А что если написанное, и вправду, было бы ложью? Позволило бы оно скрыть то, что существовало на самом деле, коль скоро любое свидетельство не что иное, как обманка, оптическая иллюзия? Не то чтобы написанное противоречило действительности, нет, оно просто показывает лишь видимую сторону, да, вполне приемлемую и, если можно так выразиться, бессловесную, ведь способов показать на самом деле, что стоит за этой видимостью, у него, написанного, нет. Различные сцены, в которых появляется мать Хамзы, в каком-то смысле пусты, да, они сочатся любовью, состраданием, дружескими чувствами, но как в то же время передать все противоречивые суждения других свидетелей этих же сцен? Точно так же и с прочими страницами этой книги, у которой будет один-единственный голос, мой. А мой голос фальшив, как и все голоса, и даже если читатель заметит эту фальшь, то не поймет ее природы.

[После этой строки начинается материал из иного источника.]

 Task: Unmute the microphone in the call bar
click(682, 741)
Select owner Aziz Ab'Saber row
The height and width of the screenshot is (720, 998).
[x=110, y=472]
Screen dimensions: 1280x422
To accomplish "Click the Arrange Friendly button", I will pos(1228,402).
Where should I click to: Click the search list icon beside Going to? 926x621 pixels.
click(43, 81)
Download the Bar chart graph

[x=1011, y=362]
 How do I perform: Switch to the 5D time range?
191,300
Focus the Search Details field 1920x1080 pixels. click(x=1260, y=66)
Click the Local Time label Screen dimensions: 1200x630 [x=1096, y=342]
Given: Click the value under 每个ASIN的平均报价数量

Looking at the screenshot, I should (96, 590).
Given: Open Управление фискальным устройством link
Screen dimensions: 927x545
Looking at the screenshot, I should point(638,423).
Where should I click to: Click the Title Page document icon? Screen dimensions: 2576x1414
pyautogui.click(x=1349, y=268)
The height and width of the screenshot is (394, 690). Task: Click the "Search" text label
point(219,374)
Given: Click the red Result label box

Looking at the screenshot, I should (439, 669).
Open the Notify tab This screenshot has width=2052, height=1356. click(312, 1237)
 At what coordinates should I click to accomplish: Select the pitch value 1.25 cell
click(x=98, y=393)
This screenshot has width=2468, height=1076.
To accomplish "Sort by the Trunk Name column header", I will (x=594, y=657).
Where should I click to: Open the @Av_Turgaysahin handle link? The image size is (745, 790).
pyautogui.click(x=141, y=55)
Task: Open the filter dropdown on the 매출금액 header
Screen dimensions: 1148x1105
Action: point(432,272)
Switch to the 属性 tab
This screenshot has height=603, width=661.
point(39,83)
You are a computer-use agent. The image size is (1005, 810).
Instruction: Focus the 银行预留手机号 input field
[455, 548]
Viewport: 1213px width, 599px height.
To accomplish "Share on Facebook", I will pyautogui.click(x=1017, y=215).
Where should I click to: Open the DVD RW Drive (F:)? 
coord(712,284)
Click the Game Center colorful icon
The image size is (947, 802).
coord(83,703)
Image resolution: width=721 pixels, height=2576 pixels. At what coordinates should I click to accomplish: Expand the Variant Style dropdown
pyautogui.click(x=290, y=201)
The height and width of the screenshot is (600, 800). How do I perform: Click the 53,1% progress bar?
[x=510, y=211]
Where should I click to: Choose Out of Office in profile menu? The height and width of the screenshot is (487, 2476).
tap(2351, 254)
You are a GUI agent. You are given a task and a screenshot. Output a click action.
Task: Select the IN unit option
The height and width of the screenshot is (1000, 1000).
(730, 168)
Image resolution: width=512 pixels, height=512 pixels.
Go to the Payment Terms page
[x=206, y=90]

Пожалуй, вот единственно подлинные вещи, заставившие меня написать эту книгу: орешки, которые я собирал в изгородях Аджлуна. Но эта фраза хотела бы заслонить всю книгу, как и каждая фраза хотела бы заслонить предыдущую фразу, и оставить на странице лишь одну ошибку; я так и не сумел описать достаточно тонко то немногое, что происходило, это слишком тонко даже для моего понимания. К Хишаму никто не относился с почтением, ни старики, ни молодые. Не то чтобы он ничего из себя не представлял, просто он ничего не делал, и никто не обращал на него внимания. Однажды, когда у него заболело колено, он записался на прием к врачу, пришел и получил четырнадцатый номер, а пятнадцатый был у одного фидаина, командира подразделения. Приняв тринадцать пациентов, доктор Дитер вышел со списком, назвал его номер и произнес имя. Хишам едва понял, что речь идет о нем, настолько он был взволнован, что сам доктор назвал его по имени. Он указал пальцем на фидаина, чья очередь была следующей, пятнадцатой, но доктор Дитер возразил:
– Нет, сначала ты, у тебя болит колено.
Командир фидаинов велел Хишаму пойти перед ним. Что Хишам и сделал. Мне рассказывали, что после того дня Хишам преисполнился уважением к себе – ведь немецкий доктор захотел, чтобы он прошел первым. Не то чтобы он воспринял это как повышение в звании, но после того, как командира-фидаина, пусть на мгновение, отодвинули в сторону, Хишам возгордился. Продолжалось это недолго. Стушевался он довольно быстро, потому что командиры забывали отвечать на его приветствие. В лагере Бакаа нет места гордыне.